La jueza Sonia Martín, titular del Juzgado de Instrucción Penal N°2 de Cipolletti, resolvió el procesamiento con prisión preventiva del joven acusado por un homicidio ocurrido en la vía pública, en Cinco Saltos.

Al procesado, identificado como Jonathan Andrés Cerda, de 25 años, se le atribuyeron los delitos de “homicidio con alevosía agravado por el uso de armas de fuego en concurso real con portación de arma de fuego de uso civil sin la debida autorización legal”, en calidad de autor.

En la parte resolutiva, además, la magistrada ordenó practicar una serie de pericias relacionadas a la prueba que se está produciendo durante esta etapa de instrucción.

Al momento de dictar el procesamiento la jueza valoró la prueba testimonial principalmente de las personas que presenciaron el ataque. Entre ellos se encontraba un hermano de la víctima fatal.

En la audiencia indagatoria, el imputado se abstuvo de declarar. La Fiscalía acusó por el siguiente hecho:

“En fecha 18 de Junio de 2016, a las 06:30 hs. aproximadamente, los hermanos Cristian Alexis Carreras y Pablo Andrés Carreras, se encontraban en Laprida 89, vereda de la Cámara de Comercio e Industria de Cinco Saltos, frente al pool “Fligth Vip”, momentos en que se apersonó Jonathan Andrés Cerda. En tal circunstancia, Cerda se paró frente a los hermanos Carrera y tras manifestarles “…ustedes le pegaron a mi sobrino pechito”, extrajo de entre sus ropas un arma de fuego -presumiblemente un revolver- calibre 22, la cual portaba sin la debida autorización legal, y efectuó dos disparos hacia la persona de Cristian y Pablo Carrera, lesionando a Pablo Carrera en la cara y el cuello. Tras este primer ataque, Cristian se arrastró hacia su derecha, y Pablo herido y aturdido- intentó huir hacia su izquierda-, debilitado e indefenso caminó hacia calle Roca y cayó desplomado en la calle, siendo alcanzado por Cerda, quien desde atrás, aprovechó su posición de seguridad ya que Pablo se encontraba herido, tendido en el suelo y desarmado; y le efectuó un tercer disparo mortal, que le impactó en la espalda a la altura de la novena costilla, perforando su pulmón derecho, lo cual le causó un shock hipovolémico que le produjo la muerte”.

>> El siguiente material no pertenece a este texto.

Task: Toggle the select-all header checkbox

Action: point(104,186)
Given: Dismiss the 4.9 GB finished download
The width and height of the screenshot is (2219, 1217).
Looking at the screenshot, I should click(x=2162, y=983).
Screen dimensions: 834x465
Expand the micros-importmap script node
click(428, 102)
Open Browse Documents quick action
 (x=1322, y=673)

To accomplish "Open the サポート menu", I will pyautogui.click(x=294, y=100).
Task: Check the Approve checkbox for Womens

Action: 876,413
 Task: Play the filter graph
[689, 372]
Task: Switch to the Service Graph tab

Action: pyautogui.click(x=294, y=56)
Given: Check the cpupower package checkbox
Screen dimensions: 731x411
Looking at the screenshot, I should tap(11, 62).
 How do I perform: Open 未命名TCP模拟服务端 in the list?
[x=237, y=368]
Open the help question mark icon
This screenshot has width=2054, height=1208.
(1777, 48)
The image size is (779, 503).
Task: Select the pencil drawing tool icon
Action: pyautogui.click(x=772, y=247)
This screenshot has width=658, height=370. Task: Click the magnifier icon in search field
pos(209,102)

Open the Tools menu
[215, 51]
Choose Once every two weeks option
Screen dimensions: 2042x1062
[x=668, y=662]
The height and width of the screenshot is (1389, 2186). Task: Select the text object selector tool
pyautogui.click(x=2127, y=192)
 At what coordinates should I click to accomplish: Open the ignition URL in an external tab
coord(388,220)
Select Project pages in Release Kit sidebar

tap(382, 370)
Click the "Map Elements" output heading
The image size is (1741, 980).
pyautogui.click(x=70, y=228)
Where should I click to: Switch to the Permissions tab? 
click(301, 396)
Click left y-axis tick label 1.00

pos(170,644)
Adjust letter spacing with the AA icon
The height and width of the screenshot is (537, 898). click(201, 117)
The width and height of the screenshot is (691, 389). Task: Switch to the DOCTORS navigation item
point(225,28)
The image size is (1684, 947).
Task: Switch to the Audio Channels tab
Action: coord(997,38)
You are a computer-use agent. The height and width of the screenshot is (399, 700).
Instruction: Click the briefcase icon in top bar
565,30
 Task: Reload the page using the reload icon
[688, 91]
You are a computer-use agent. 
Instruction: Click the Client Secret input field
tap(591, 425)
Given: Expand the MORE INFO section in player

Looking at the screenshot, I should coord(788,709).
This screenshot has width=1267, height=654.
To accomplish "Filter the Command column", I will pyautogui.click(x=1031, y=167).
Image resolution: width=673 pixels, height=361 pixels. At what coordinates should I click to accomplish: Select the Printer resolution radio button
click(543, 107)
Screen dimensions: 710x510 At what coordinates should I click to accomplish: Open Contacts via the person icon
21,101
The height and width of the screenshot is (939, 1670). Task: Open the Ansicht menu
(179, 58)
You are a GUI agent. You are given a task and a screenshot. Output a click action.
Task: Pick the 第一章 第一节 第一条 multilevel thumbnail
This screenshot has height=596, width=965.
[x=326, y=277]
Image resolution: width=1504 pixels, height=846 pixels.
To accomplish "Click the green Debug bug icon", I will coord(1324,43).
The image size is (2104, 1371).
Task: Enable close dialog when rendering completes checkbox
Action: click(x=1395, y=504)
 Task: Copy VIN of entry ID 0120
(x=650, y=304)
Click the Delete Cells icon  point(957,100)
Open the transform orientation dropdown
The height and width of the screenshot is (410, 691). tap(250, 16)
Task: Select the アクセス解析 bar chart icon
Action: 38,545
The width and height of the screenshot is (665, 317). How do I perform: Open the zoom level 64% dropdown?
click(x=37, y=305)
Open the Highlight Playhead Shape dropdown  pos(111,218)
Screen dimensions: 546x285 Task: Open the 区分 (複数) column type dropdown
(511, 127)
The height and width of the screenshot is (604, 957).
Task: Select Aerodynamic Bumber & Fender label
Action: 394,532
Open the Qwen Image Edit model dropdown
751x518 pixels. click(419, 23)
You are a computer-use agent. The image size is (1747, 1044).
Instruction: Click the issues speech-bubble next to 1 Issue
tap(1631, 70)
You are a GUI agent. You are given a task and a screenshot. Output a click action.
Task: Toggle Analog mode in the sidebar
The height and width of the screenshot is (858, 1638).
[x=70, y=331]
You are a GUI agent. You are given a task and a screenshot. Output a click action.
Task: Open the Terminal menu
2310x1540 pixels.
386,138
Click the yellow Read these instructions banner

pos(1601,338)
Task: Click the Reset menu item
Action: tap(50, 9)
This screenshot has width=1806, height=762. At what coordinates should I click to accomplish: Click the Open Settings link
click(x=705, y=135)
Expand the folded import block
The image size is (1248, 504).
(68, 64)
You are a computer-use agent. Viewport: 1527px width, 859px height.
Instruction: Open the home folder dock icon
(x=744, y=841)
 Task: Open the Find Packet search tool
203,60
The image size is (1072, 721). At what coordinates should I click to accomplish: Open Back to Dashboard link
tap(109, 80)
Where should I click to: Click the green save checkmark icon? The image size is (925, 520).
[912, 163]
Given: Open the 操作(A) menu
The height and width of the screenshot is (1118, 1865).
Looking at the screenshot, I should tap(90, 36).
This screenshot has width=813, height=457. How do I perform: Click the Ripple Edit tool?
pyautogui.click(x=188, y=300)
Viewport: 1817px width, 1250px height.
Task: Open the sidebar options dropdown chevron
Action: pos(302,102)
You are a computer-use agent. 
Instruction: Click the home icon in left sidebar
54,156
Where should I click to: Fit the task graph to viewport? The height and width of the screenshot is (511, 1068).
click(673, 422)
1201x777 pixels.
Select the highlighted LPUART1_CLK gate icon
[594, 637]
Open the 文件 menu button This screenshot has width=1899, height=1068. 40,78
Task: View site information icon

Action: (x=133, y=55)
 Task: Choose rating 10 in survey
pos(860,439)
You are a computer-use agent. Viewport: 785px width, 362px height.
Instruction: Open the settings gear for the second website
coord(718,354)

Luego de analizar toda la prueba la jueza Sonia Martín concluyó:

“De esta manera, se concluye que con el plantel probatorio colectado en autos, se obtiene base incriminatoria suficiente para tener por acreditada -con el grado de provisoriedad y probabilidad que exige esta etapa procesal- la existencia histórica del evento traído a examen y la autoría penalmente responsable de Jonathan Andrés Cerda, toda vez que en las circunstancias de tiempo, lugar y modo, desarrolló la conducta descripta en el resultando”.

Al momento de dictar la prisión preventiva fundamentó la magistrada:

“Resta entonces referirme a si existe alguno de los peligros procesales conocidos como entorpecimiento de la investigación y peligro de fuga. Sobre este último, si bien es cierto que la pena en abstracto sola no es suficiente para tenerlo por acreditado, no puede soslayarse que el imputado permaneció prófugo desde la comisión del hecho hasta el 9 de agosto de 2016 y sin perjuicio de haberse entregado voluntariamente, ha sido clara su voluntad de sustraerse del accionar de la justicia por más de un mes y medio a partir de la ocurrencia del hecho y que probablemente se presentó por conocer que la policía lo estaba buscando. Ello, me lleva a considerar negativamente que permanezca en libertad hasta el juicio máxime cuando se ha establecido que no convivía con su progenitora antes de la ocurrencia del hecho y no cuenta con trabajo fijo ni con familia a su cargo. Tampoco puede descartarse que intente coaccionar a los testigos, ya que conforme lo declarado por uno de los testigos le hicieron saber que los pibes podrían tomar alguna represalia. En base a lo expuesto, corresponde dictar la prisión preventiva de Cerda”.

El procesamiento fue apelado por la defensa y se elevó a la Cámara Primera en lo Criminal el día jueves 8 de septiembre.